Speed Racer, des Wachowski (2008) et le cinéma américain
On le sait moins, mais Melvil, cherchant à varier ses registres de jeu et les univers qu’il explore, a un temps navigué dans les eaux tumultueuses du cinéma américain, le plus souvent dans des rôles très secondaires. On a ainsi pu le voir dans Speed Racer, la course de bolides futuriste des Wachowski en forme de fulgurant exercice de style proche du trip sous acides, dans lequel il interprète un commentateur sportif taciturne sur fond psychédélique. Il incarne également le cinéaste raté Julien, amant français à la joie communicative de l’héroïne de Broken English de Zoe R. Cassavetes (2008), un artiste-peintre époux de Naomy Watts dans Le Divorce, de James Ivory (2003) et apparaît dans le drame conjugal intimiste Vue sur mer d’Angelina Jolie (2015).
Lucky Luke, de James Huth (2009), la tentative de la comédie grand-public
Qui se souvient encore de cette pochade de James Huth, pâle adaptation de la bande dessinée de Morris et Goscinny portée par un Jean Dujardin introspectif et un Michaël Youn en surchauffe dans le rôle de Billy the Kid ? Personne, tant le film est fade et éloigné de l’univers de la BD, malgré de belles trouvailles visuelles. A part peut être Melvil, qui revêt avec son naturel et son charisme habituel les oripeaux mi-shérif mi-gangster de l’élégant Jesse James dans une composition pleine de panache.
L’Autre monde, de Gilles Marchand (2010)
On reste mitigé par rapport au film, réflexion sur les faux semblants d’Internet, du monde virtuel et des jeux vidéos, qui décrit les expériences limite de quelques jeunes gens autour de ces thèmes presque un peu dépassés. Mais on sait gré à Gilles Marchand d’imaginer des univers troubles, froids et stylés. Si ce film est un jalon dans le parcours du comédien c’est avant tout parce qu’il y incarne un vrai méchant, ce qui n’est pas fréquent.
Laurence Anyways, de Xavier Dolan (2012)
Un autre grand moment de la filmographie de Poupaud, qui crée là un de ses personnages les plus mémorables, celui d’un prof de lettres qui annonce à sa compagne qu’il veut devenir une femme et démarre le processus de transformation.
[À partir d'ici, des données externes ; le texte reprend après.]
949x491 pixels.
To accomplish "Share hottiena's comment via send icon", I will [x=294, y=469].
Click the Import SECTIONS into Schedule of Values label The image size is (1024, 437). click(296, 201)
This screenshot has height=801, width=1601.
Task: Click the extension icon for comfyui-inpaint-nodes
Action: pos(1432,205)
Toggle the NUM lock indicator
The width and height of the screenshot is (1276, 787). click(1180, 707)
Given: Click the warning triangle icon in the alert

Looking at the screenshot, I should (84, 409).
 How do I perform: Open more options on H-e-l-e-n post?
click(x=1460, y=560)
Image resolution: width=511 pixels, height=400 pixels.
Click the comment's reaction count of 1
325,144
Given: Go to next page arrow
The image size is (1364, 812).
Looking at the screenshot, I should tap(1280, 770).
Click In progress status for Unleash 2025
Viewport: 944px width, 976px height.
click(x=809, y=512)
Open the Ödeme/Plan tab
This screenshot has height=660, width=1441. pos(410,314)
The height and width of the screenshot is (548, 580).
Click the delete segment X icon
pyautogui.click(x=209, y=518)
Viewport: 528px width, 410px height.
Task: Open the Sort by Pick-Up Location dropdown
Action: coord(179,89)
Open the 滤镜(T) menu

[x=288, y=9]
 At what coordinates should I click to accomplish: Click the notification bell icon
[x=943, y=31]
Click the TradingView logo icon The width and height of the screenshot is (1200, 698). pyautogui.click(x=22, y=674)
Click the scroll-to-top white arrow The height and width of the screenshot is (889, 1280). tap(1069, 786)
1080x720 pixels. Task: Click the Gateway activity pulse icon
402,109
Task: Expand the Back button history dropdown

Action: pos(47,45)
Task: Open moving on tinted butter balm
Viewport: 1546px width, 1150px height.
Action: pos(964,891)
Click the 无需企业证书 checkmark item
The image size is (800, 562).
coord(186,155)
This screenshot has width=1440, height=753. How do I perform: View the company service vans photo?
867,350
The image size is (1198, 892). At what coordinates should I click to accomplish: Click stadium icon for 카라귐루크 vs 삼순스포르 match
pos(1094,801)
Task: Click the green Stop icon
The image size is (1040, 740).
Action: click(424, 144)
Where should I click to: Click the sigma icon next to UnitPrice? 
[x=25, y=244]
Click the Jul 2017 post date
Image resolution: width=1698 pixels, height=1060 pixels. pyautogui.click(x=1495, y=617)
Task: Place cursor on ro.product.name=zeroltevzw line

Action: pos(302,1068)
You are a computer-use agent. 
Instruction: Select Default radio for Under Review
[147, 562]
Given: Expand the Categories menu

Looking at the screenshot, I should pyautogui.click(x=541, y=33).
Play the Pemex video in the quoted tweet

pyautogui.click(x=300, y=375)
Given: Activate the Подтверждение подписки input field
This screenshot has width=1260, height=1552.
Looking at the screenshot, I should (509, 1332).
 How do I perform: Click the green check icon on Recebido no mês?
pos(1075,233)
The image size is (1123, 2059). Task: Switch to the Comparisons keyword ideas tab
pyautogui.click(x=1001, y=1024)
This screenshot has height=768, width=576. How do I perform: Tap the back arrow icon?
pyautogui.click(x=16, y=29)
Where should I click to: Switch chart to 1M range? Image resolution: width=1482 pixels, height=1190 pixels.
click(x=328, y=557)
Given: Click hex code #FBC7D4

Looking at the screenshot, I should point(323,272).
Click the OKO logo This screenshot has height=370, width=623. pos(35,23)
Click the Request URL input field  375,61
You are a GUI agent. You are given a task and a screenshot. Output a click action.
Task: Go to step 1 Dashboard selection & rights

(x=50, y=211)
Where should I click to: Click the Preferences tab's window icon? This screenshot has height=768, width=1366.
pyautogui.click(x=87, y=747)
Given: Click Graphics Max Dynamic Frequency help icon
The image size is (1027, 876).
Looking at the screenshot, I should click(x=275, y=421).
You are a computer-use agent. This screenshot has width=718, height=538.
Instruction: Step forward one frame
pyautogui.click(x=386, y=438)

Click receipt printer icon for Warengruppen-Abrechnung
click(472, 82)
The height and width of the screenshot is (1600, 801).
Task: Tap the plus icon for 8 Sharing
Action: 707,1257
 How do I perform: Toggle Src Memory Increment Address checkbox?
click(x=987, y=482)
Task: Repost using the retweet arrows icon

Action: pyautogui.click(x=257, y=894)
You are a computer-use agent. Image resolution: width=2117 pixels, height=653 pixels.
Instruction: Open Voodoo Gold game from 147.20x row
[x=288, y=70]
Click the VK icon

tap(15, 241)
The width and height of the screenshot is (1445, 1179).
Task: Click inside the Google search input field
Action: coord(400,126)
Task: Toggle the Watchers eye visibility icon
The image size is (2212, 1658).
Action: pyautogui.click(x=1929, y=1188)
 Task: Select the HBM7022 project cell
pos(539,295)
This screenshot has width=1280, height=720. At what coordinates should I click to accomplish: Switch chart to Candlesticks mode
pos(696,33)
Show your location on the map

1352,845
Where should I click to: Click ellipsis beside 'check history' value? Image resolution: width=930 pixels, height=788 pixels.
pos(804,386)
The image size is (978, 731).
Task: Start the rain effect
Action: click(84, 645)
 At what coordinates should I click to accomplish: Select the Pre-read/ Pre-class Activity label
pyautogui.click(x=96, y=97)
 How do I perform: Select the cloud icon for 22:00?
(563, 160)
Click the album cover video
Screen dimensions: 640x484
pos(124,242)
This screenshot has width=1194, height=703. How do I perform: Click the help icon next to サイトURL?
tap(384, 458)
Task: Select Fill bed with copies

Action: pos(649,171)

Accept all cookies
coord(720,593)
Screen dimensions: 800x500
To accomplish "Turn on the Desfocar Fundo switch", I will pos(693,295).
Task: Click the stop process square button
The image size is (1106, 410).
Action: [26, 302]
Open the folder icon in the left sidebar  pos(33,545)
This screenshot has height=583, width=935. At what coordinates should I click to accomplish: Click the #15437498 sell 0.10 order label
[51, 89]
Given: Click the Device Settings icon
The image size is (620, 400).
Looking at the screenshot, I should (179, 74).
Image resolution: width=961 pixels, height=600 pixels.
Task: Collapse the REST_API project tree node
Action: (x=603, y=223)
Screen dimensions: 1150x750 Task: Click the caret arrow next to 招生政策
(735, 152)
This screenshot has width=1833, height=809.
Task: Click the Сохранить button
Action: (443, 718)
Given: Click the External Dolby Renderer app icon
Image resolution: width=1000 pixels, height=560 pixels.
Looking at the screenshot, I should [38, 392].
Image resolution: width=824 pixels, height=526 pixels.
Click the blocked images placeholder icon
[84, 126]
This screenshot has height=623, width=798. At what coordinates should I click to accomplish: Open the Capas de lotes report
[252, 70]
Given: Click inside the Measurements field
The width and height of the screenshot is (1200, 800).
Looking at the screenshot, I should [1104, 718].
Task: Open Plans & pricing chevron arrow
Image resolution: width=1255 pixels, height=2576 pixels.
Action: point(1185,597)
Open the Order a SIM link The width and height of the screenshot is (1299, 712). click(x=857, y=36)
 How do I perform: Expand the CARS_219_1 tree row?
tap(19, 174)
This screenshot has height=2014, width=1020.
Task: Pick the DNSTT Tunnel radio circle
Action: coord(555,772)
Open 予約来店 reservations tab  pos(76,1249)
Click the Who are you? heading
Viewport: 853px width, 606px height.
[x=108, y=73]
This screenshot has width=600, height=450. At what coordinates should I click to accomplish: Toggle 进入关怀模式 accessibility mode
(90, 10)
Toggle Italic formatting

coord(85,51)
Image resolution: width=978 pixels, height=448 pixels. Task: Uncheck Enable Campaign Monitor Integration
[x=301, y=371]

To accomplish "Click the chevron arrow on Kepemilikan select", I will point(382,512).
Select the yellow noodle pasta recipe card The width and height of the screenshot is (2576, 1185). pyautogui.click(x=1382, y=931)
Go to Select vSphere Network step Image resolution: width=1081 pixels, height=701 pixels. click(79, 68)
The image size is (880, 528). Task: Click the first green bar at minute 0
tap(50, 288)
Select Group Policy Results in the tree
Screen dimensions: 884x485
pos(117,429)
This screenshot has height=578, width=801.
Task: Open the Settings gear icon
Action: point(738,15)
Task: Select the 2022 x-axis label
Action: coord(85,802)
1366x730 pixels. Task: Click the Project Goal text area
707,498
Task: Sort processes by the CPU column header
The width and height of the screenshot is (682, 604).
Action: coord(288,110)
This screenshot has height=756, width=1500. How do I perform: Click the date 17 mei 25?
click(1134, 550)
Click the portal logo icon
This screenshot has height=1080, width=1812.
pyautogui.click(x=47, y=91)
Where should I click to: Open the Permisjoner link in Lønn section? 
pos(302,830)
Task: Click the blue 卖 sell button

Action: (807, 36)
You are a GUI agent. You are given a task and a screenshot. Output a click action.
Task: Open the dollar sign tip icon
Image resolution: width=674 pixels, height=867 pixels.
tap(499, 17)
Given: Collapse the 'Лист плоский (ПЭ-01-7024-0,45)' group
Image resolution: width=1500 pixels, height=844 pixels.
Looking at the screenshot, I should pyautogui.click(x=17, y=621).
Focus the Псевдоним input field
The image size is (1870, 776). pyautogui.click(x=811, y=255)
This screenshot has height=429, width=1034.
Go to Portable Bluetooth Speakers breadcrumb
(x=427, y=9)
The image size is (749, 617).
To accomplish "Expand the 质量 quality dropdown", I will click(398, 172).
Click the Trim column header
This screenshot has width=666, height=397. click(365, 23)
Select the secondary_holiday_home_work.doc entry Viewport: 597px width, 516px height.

Une œuvre lyrique et déchirée qui est à la fois l’apothéose du cinéaste et du comédien. Dolan parvient à pousser son rêve baroque à l’incandescence et Poupaud transgresse toute sa retenue. Adieu l’introversion. Après ce film, il prendra plus de risques et sa palette s’élargira.
Le Grand jeu, de Nicolas Pariser (2015)
Le spectre de l’extrême-gauche violente des années 1970-80 plane sur ce film en demi-teintes mettant en scène une éminence grise du pouvoir et un groupuscule militant se terrant dans une ferme. Pris en tenailles entre ces deux pôles, un jeune écrivain désabusé et indécis participe malgré lui à une machination pas très claire. Poupaud est cet homme, à la fois séducteur et victime traquée. Dans un tel contexte, l’amour n’est plus un havre mais un lieu de résistance ; cela fait écho à des classiques hollywoodiens dont les héros étaient autant des guerriers que des amoureux romantiques. Filiation un peu ténue, certes, mais qui contribue au charme de ce thriller en demi-teintes.